▶ **Task**: Show all lines of the listing that contain the word "Select".

▶ **Material shown**:
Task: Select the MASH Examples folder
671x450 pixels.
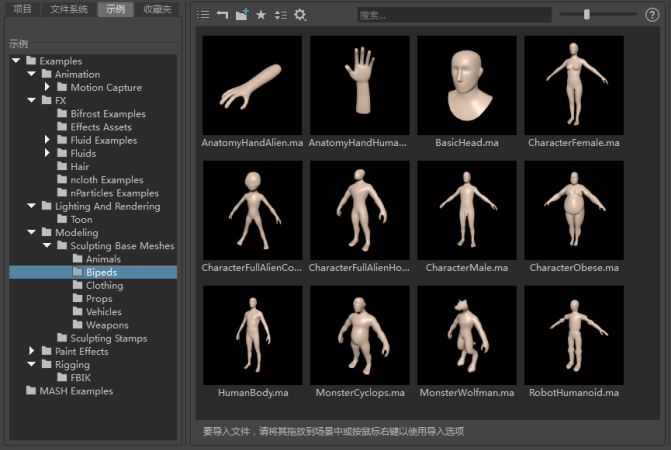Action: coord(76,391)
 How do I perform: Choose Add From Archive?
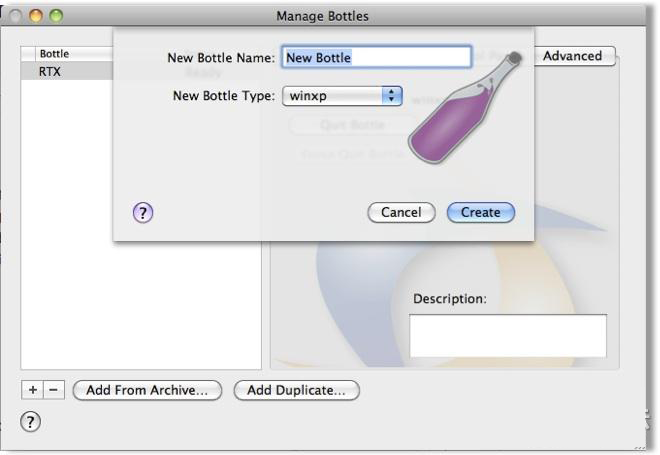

--

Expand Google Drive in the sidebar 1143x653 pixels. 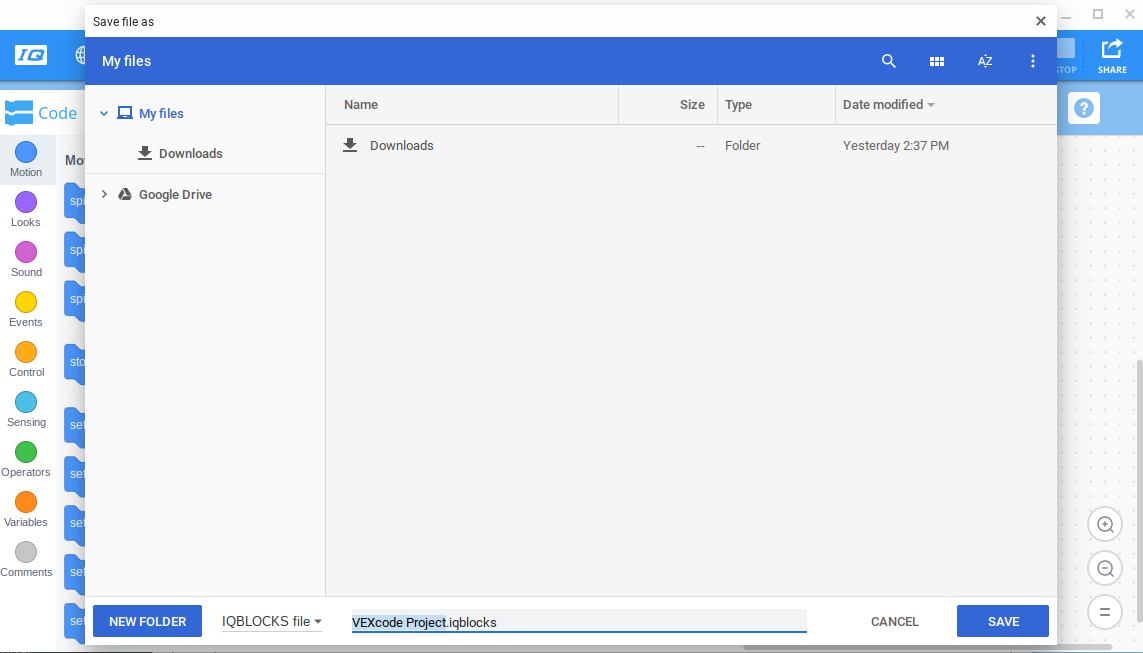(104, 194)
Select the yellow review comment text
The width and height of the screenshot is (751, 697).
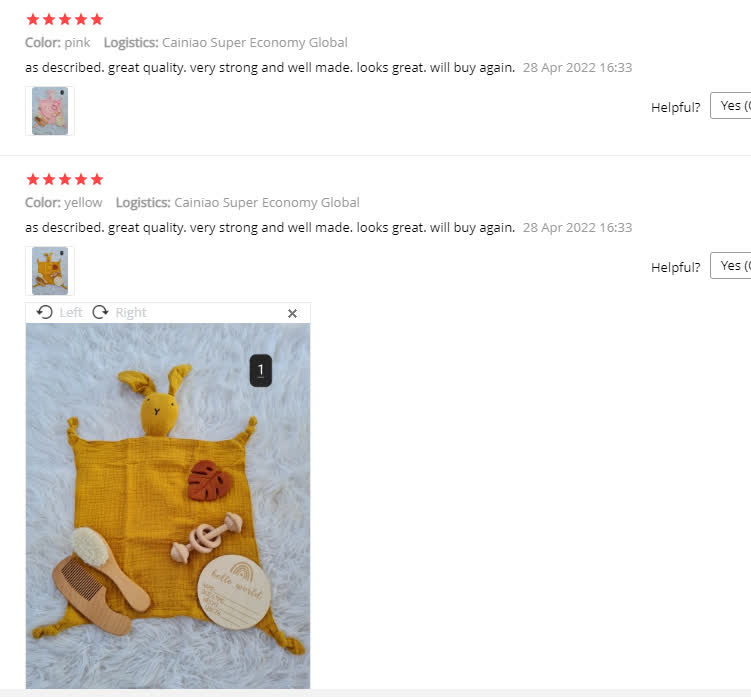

==

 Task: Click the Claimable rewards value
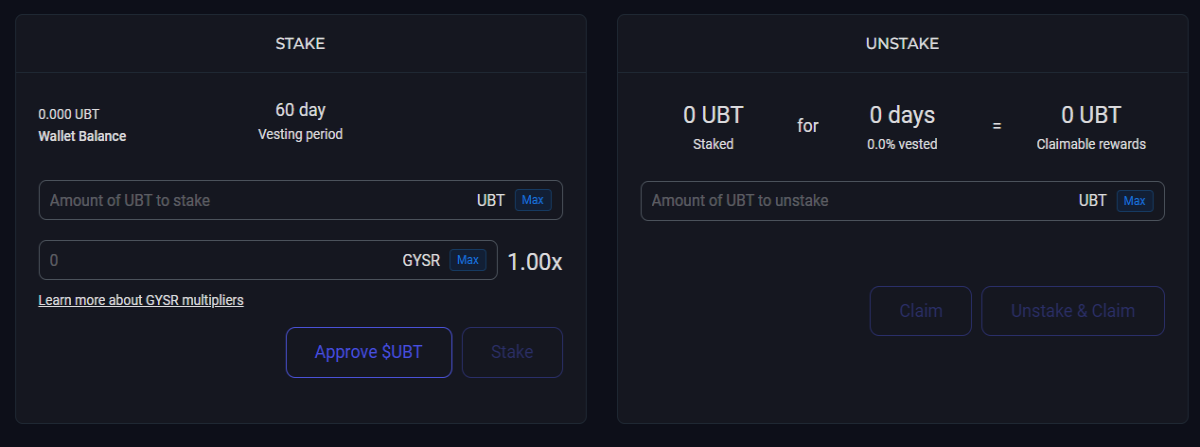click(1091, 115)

▶ **Answer section**:
Task: Select the MASH Examples folder
Select the yellow review comment text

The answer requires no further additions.